**MATERIAL FOR THIS EXERCISE:**

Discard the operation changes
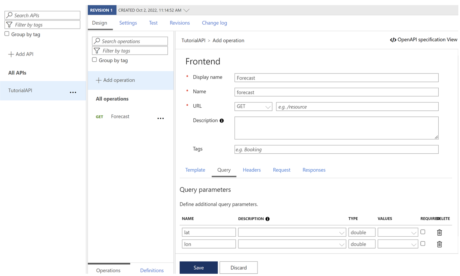The height and width of the screenshot is (276, 460). [238, 268]
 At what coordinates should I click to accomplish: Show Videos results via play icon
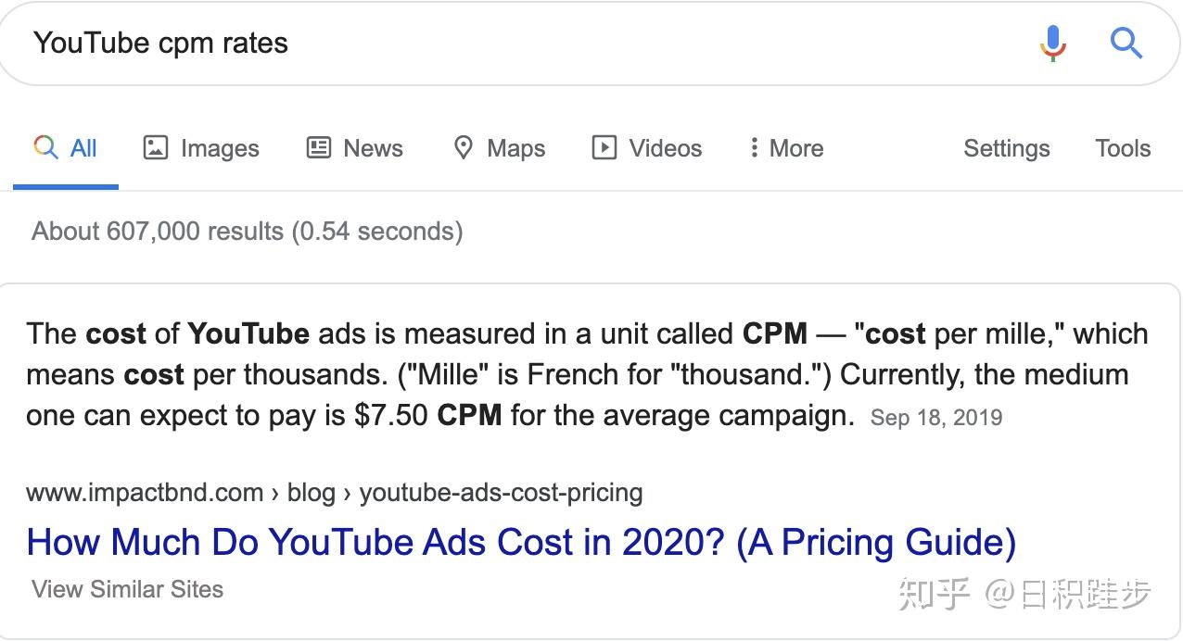coord(604,148)
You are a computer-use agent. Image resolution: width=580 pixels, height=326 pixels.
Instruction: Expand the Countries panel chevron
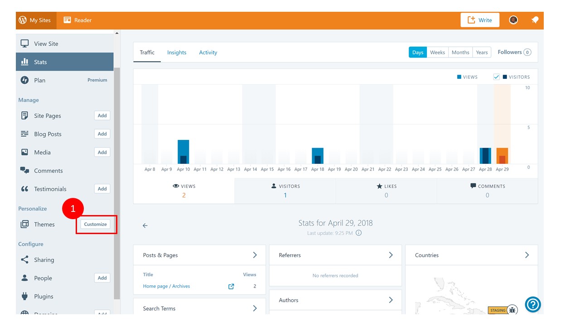point(527,255)
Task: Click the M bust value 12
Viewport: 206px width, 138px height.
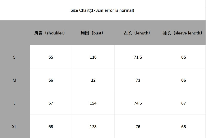Action: pos(93,80)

**PROBLEM STATEMENT:** In your reply, please set down exactly the lines from the one containing "Instruction: Expand the" through the end of the records, with the pictures left out.

**ANSWER SECTION:**
Instruction: Expand the Countries panel chevron
point(527,255)
Task: Click the M bust value 12
Viewport: 206px width, 138px height.
Action: pos(93,80)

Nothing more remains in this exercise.